By contrast, Values are meant to provide a light-weight and fast mechanism for tagging Atoms with additional, arbitrary, information. Values are highly mutable. Values are meant to store rapidly changing, fleeting data. Thus, for example, the probability of the truth of some proposition (stored as a Value) will change over time, as new evidence is accumulated. The proposition itself, stored as an Atom, will not change.

The speed provided by Values comes with a penalty: they are not indexed or globally searchable. The only way to know a Value is to know both the Atom that it is hanging on, and the key under which it is filed; thus, Values are not globally searchable. One can, of course, examine all of the Values attached on a particular, given Atom. However, one cannot find all Values stored under some given key, because there is no way to search for all Atoms that use that key.

Thus, by providing two very distinct styles of representing and storing data, with two very different performance profiles, it is hoped that the representation of complex data becomes easier.

Terminology

The word "Atom" comes from the idea of an "atomic sentence", in formal logic. Atoms are more-or-less the same thing as the "terms" of "term algebra".

The word "Value" comes from the concept of "valuation" in formal logic and model theory. So, in model theory, a valuation is an assignment of truth values to each and every term; valuations indicate which terms are true, and which are false.
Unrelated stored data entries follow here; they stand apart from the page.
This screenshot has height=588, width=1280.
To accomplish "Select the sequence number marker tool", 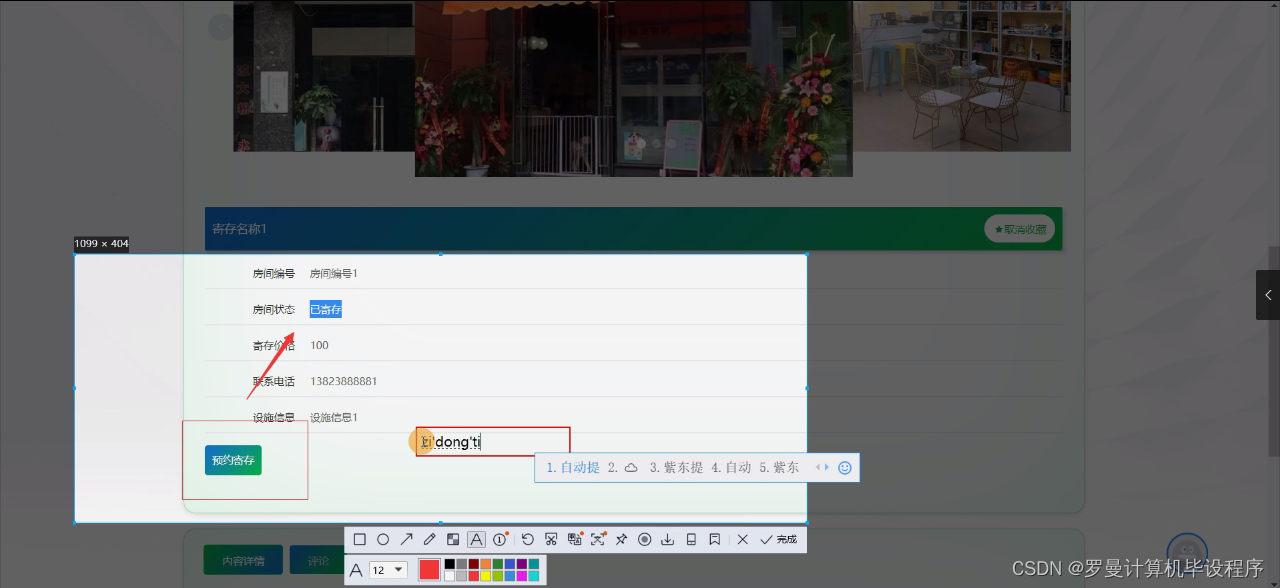I will [499, 539].
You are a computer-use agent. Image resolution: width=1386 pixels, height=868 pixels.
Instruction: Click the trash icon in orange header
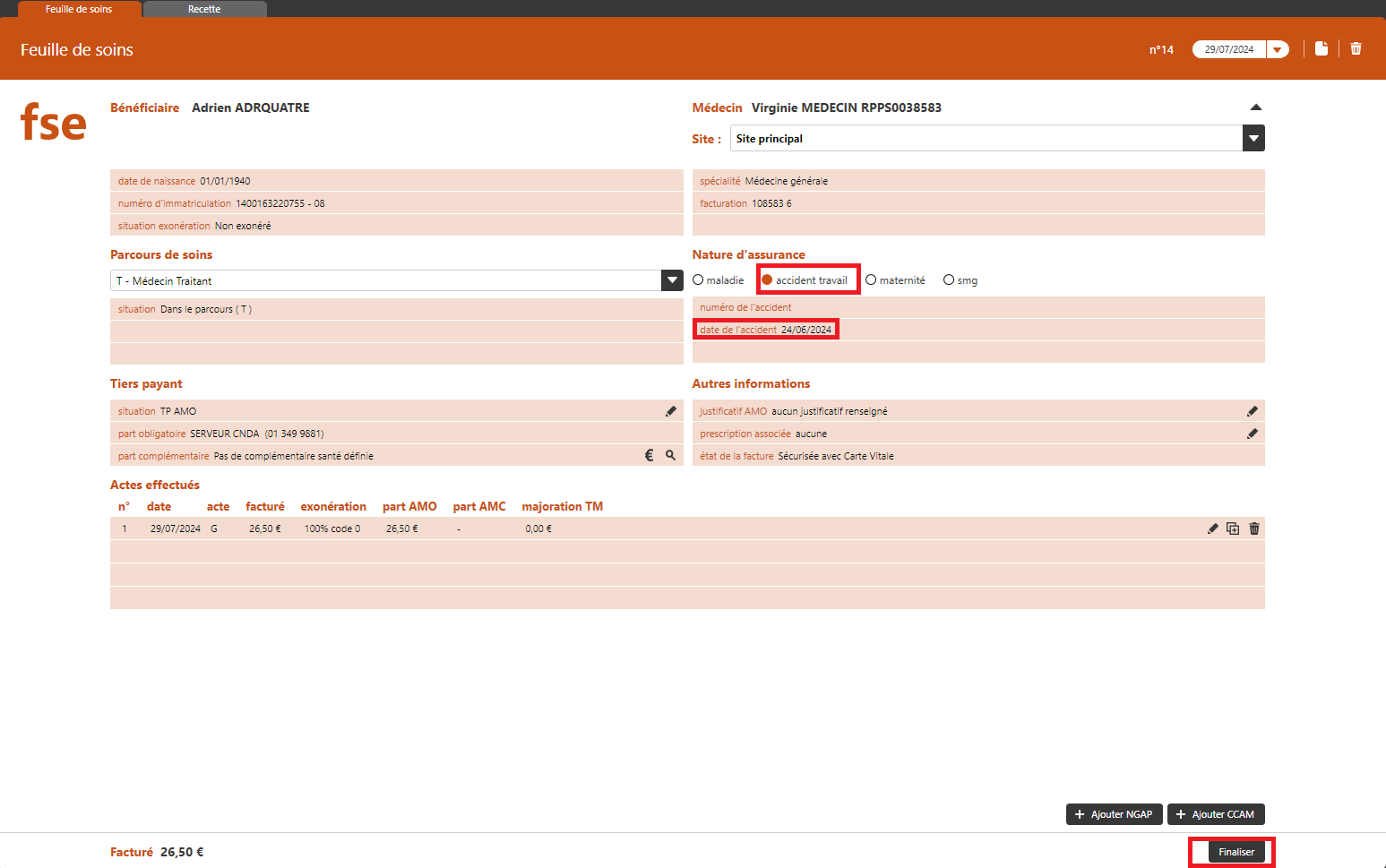click(x=1356, y=48)
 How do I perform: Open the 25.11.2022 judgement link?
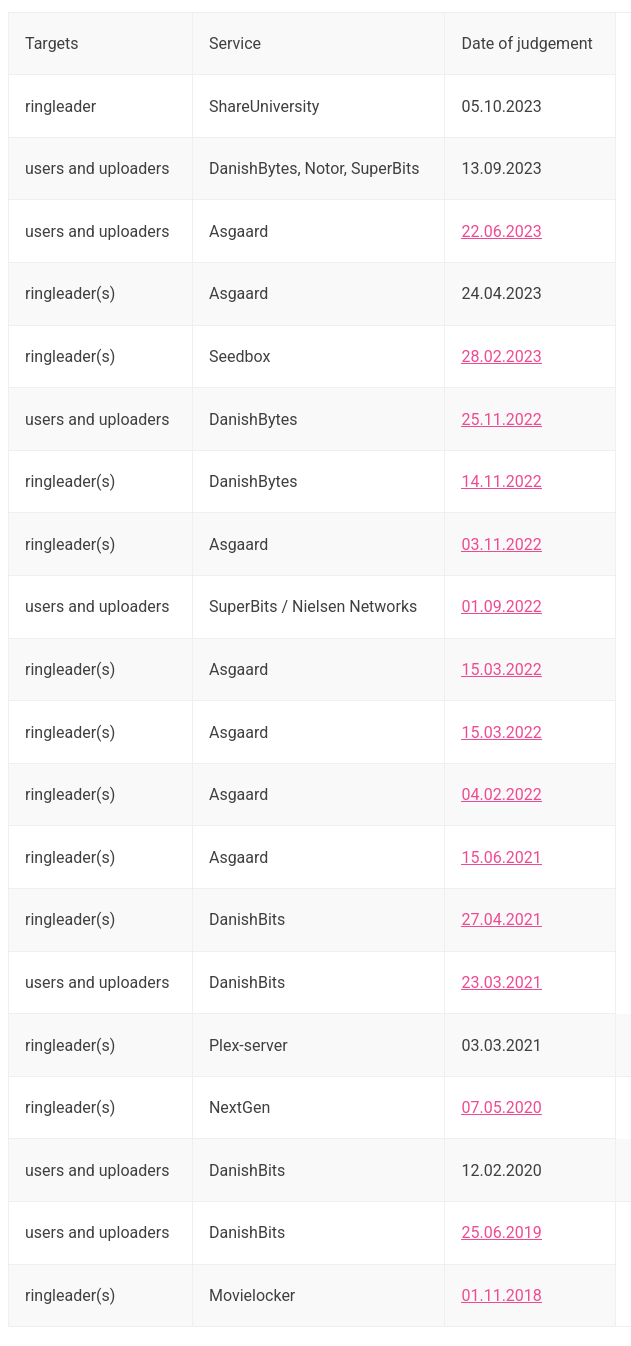[x=501, y=419]
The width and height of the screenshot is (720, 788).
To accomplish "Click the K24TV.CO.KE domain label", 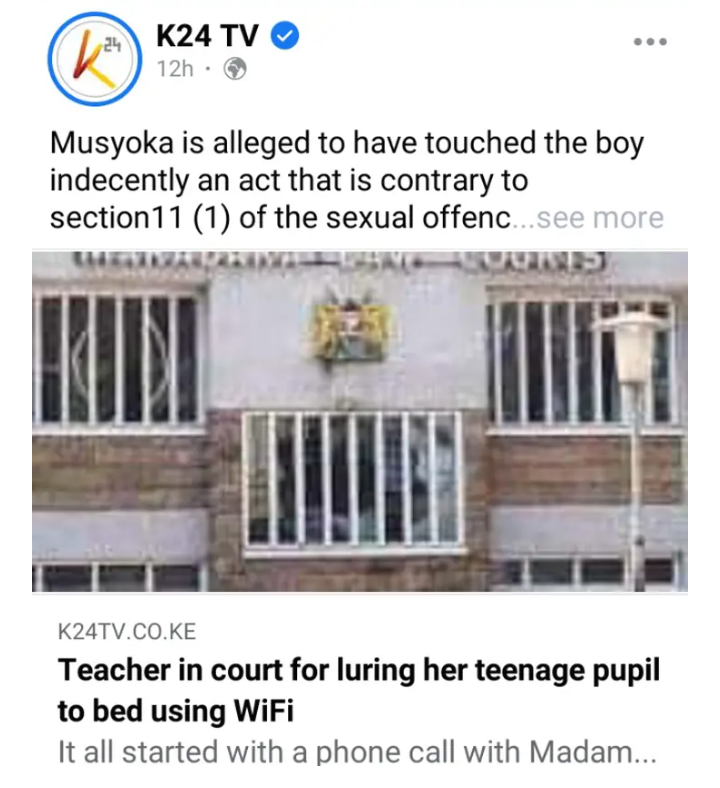I will [127, 632].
The design goal here is to allow multiple, different valuations at the same time (indexed by the "valuation key"), while also generalizing valuations from binary true/false values to Bayesian or frequentist probabilities (floating point numbers) or any kind of more general value (thus, a general-purpose key-value store).

Implementation Status

The current implementation status is tracked in github bug #513. The implementation is mostly completed, however, general utilities, examples, use-cases and documentation is still missing. The range of programming styles that use values has not yet been explored. The current C++ implementation is in opencog/atoms/base.
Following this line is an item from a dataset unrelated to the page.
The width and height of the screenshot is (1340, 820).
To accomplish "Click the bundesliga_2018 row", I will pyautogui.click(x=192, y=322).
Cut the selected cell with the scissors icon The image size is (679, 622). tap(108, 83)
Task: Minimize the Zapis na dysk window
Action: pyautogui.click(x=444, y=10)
ProtoAtoms (that is, both atoms and values) can be stored in a persistent store (currently supported only in the Postgres SQL backend).

Type hierarchy

ProtoAtoms are like atoms, except that they lack a TV, an AV, an incoming set, and cannot be stored in the atomspace. This makes them smaller, lighter and more efficient. They were invented to provide a common base class for TruthValues and AttentionValues, thus generalizing these, and to provide a common type hierarchy, so that the existing type specification system could be used to specify both atoms and values.

The current type-inheritance hierarchy is as follows, copied from github-atomspace.

// Special type designating that no atom type has been assigned.
NOTYPE

VALUE
FLOAT_VALUE <- VALUE    // vector of floats, actually.
STRING_VALUE <- VALUE
LINK_VALUE <- VALUE     // vector of values ("link" holding values)
VALUATION <- VALUE

// All of the different flavors of truth values
TRUTH_VALUE <- FLOAT_VALUE
SIMPLE_TRUTH_VALUE <- TRUTH_VALUE
COUNT_TRUTH_VALUE <- TRUTH_VALUE
INDEFINITE_TRUTH_VALUE <- TRUTH_VALUE
FUZZY_TRUTH_VALUE <- TRUTH_VALUE
PROBABILISTIC_TRUTH_VALUE <- TRUTH_VALUE
EVIDENCE_COUNT_TRUTH_VALUE <- TRUTH_VALUE

// The AttentionValue
ATTENTION_VALUE <- FLOAT_VALUE

// Base of hierarchy - NOTE: ATOM will not have a corresponding Python
// construction function to avoid identifier conflict with the Atom object.
ATOM <- VALUE
NODE <- ATOM
LINK <- ATOM

CONCEPT_NODE <- NODE
NUMBER_NODE <- NODE

// Basic Links
ORDERED_LINK <- LINK
UNORDERED_LINK <- LINK

... and so on.

The type hierarchy has the algebraic properties of the mathematical concepts of lattice or order. Points in the lattice can be specified with the TypeNode, while upper and lower bounds are specified with the TypeInhNode and the TypeCoInhNode.